About the Penn Vet Shelter Animal Medicine Program
Established in 2006, the Penn Vet Shelter Animal Medicine Program programs consultative, educational, and veterinary support to regional shelters and residents of the Greater Philadelphia community. The program has a significant impact on how many homeless animals are given quality care and placed into permanent homes. In addition, the program provides interdisciplinary and authentic instruction to veterinary students through the lens of shelter medicine, by integrating best practices in educational techniques and research with community outreach, collaborative partnerships, and service learning.
About Penn Vet
The University of Pennsylvania School of Veterinary Medicine (Penn Vet) is a global leader in veterinary education, research, and clinical care. Founded in 1884, Penn Vet is the first veterinary school developed in association with a medical school. The school is a proud member of the One Health initiative, linking human, animal, and environmental health.
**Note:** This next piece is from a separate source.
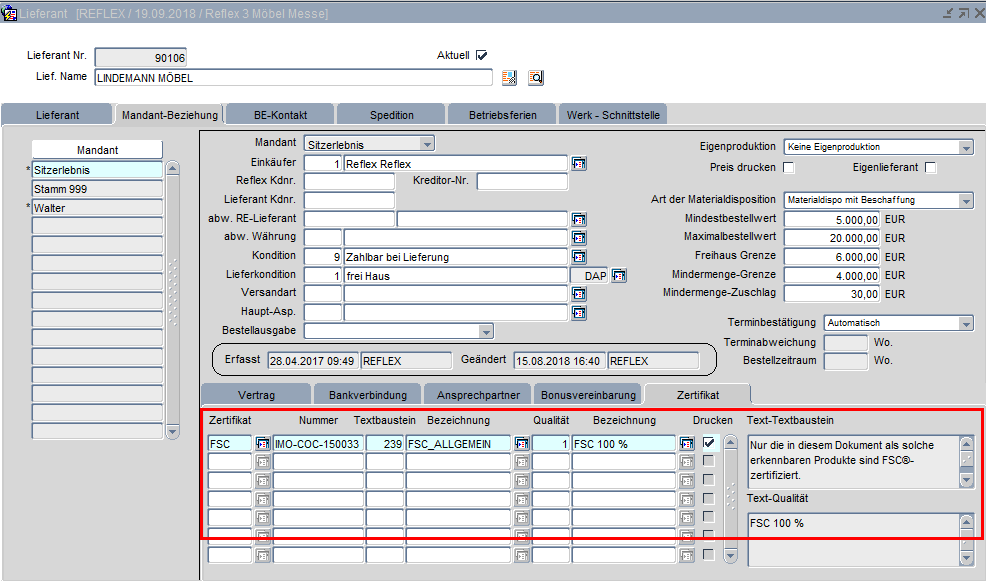
Task: Expand the Eigenproduktion dropdown
Action: (x=965, y=148)
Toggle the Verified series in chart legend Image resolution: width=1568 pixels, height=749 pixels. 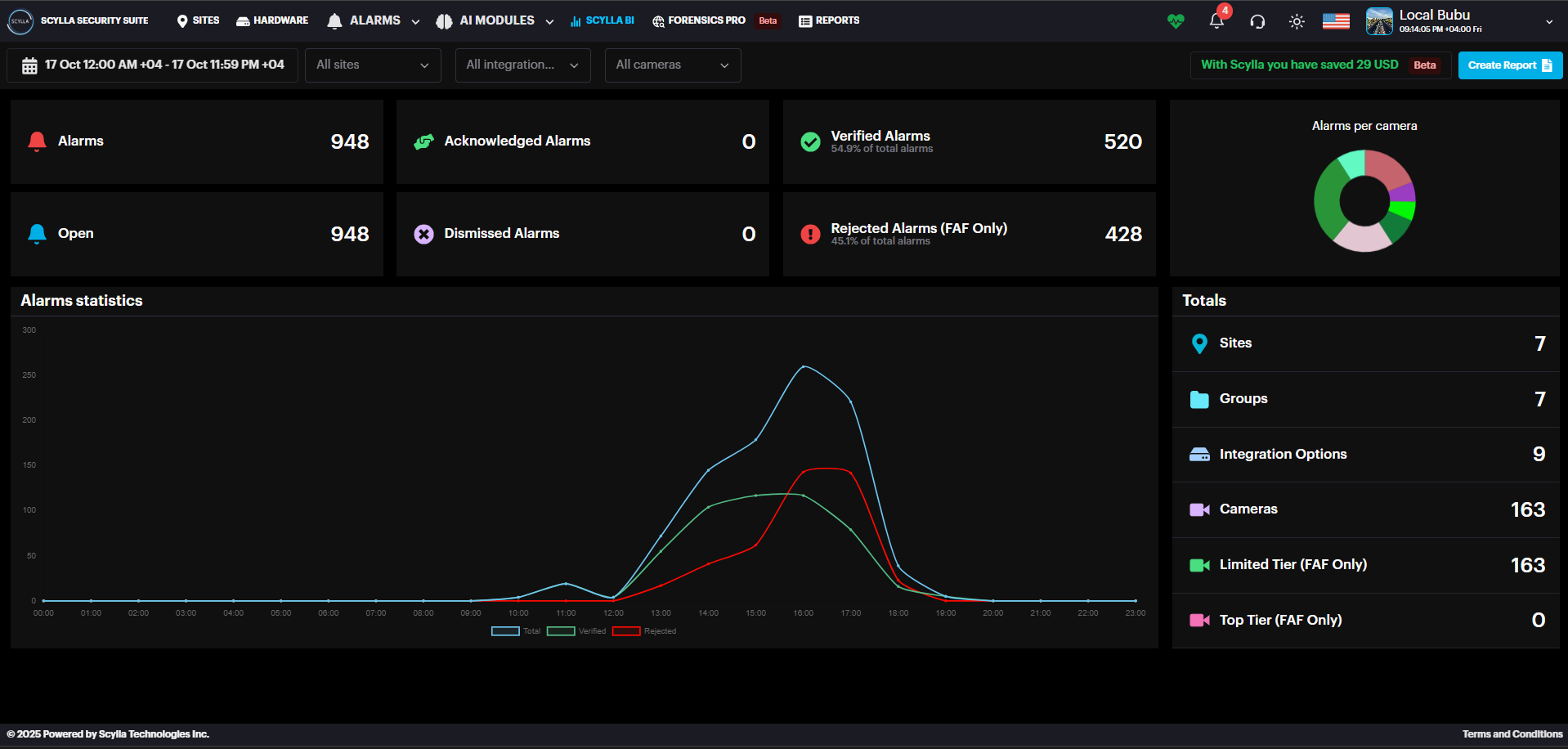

Penn Vet serves a diverse population of animals at its two campuses, which include extensive diagnostic and research laboratories. Ryan Hospital in Philadelphia provides care for dogs, cats, and other domestic/companion animals, handling more than 30,000 patient visits a year. New Bolton Center, Penn Vet’s large-animal hospital on nearly 700 acres in rural Kennett Square, PA, cares for horses and livestock/farm animals. The hospital handles more than 4,000 patient visits a year, while the Field Service treats nearly 37,000 patients at local farms. In addition, New Bolton Center’s campus includes a swine center, working dairy, and poultry unit that provide valuable research for the agriculture industry.